Dr G Suja, from ICAR CTCRI Thiruvananthapuram, discussed about vertical farming in Tropical tuber crops : Research needs and furture prospects. She also threw light on the fact that there is  dearth of scientific information for such crops. She further mentions she see a lot of potential in crops like : sweet potato, taro, chinese potato and white yam.

Dr P Manivel, ICAR-DMAPR Anand, talks about scope of medicinal plants in vertical farming. He also discussed about the present use of medicinal plants in India and India’s scope in export of such products. He also discussed about various plants which can cure many diseases and ailments.

Dr Gopal Lal, ICAR NRCSS Ajmer, focuses on way forward in seed spices. He mentioned the importance and scope of coriander, celery and methi in vertical farming including many others.

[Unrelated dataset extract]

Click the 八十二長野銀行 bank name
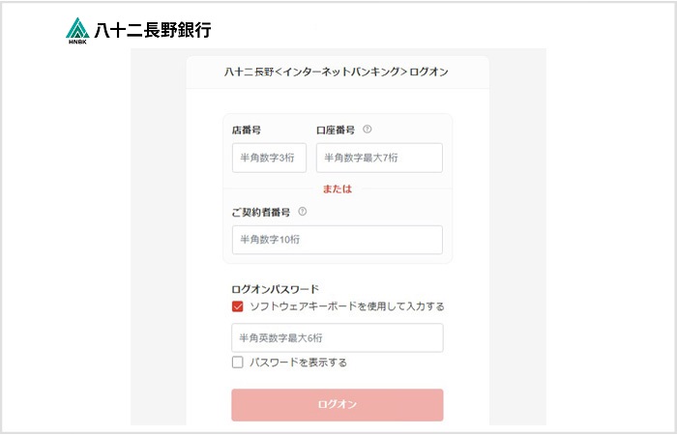 (x=153, y=29)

Dr K Kandiannan, ICAR IISR Kozikode, spoke of tropical spices that have huge scope with VF. He mentions there are more than 52 spices that can be grown but he discussed the top 10 which can be grown using VF including Vanilla, Turmeric, Ginger , Black Pepper etc.

Dr K V Prasad, ICAR DFR, Pune presents his lecture on floricultural crops. He started with stating the “Hanging Gardens of Babylon” as the first vertical farm model from persians. He also focused on other such models which exists in other parts of the world including India.

Dr R K Dubey from PAU Ludhiana states that there is not much scientific data available on success of vertical farming but there is a lot of scope available which shrieks for the investment of research on this sector. He discussed indoor floriculture and landscape projects.

Dr Shwet Kamal,  ICAR DMR Solan, attracted the attention of audience on cultivation of mushroom using vertical farming. Mushroom contains the highest amount of protein, and he further mentioned about the variety of mushroom varieties which are available in the country, which have a huge potential in exports.

Dr S S Hebbar, ICAR- IIHR bengaluru talks about scope of vertical farming in organic cultivation. It is not possible to grow every crop organically using VF, but there are few which can have good productivity using this technology. There are few mild chemicals which can be used in this researchable area for hi tech vertical farming.

Vertical Farming needs a controlled environment for the proper growth of the crops, which is complimented with proper oxygen, light, carbon dioxide levels, along with proper nutrient management which is supplemented from eternal sources and hence is susceptible to high investments. The country as of now also requires proper market to sell such products which would be a resultant from these high investments.